Embodiments of the invention are described herein with respect to a hand-held combustion wire spray gun. However, the invention is not limited to use with a combustion wire spray gun. Thus, implementations of the invention may be utilized with any hand-held, gas-powered device in which the rotational position of a rotary valve controls operation of the device, including but not limited to: combustion powder spray guns, high velocity oxygen fuel (HVOF) spray systems, welding systems, etc.
FIG. 1 shows a cutaway view of an embodiment of a gas head assembly 10 of a combustion spray gun in accordance with aspects of the invention. More specifically, the gas head assembly 10 includes a housing 15 having various ports and passageways 20 for routing oxygen, fuel gas, and compressed air through the combustion spray gun. The gas head assembly 10 also includes a safety mechanism 25 for automatically shutting off the flow of gasses through the combustion spray gun under certain circumstances.

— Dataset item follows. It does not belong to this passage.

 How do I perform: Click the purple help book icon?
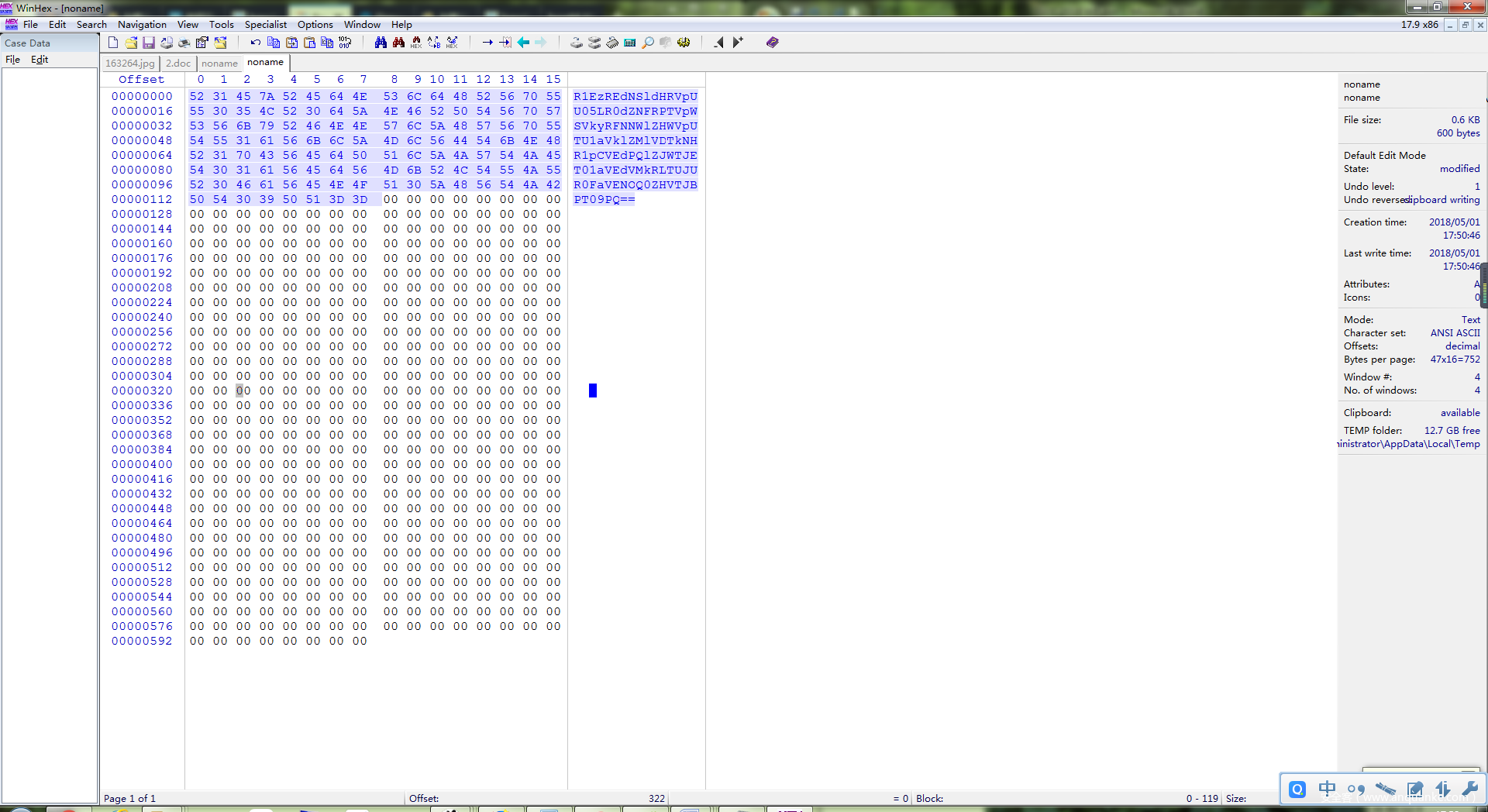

In an embodiment, the safety mechanism 25 includes a torsion ring 30 that is rotatably aligned with a valve core 40 and rotatable relative to the housing 15 about axis “A”. With reference to FIGS. 1 and 2, the torsion ring 30 has a hole 35 that accommodates a valve core 40. The valve core 40 is rotatable relative to both the housing 15 and the torsion ring 30 about axis “A”. Although not depicted in FIGS. 1 and 2, the valve core 40 includes suitable ports for precisely controlling the flow of gasses within the gas head assembly 10 of the combustion spray gun. For example, as is known such that further explanation is not believed necessary, ports may be provided in the valve core 40 and housing 15 to define flow conditions for oxygen, fuel gas, and compressed air for at least three operating conditions including, but not limited to, off, idle/ignite, and full flow conditions.
As depicted in FIG. 2, a valve core handle 45 is connected to the valve core 40. The valve core handle 45 permits an operator to selectively set the rotational position of the valve core 40. Although the valve core handle is shown at an end 50 of the housing 15 opposite the torsion ring 30, the invention is not limited to this configuration. Rather, the valve core handle 45 and torsion ring 30 may be located in any desired locations relative to the housing 15. For example, the valve core handle can be located at any circumferential position around the torsion ring 30, including on a same side of the housing 15 as the torsion ring 30.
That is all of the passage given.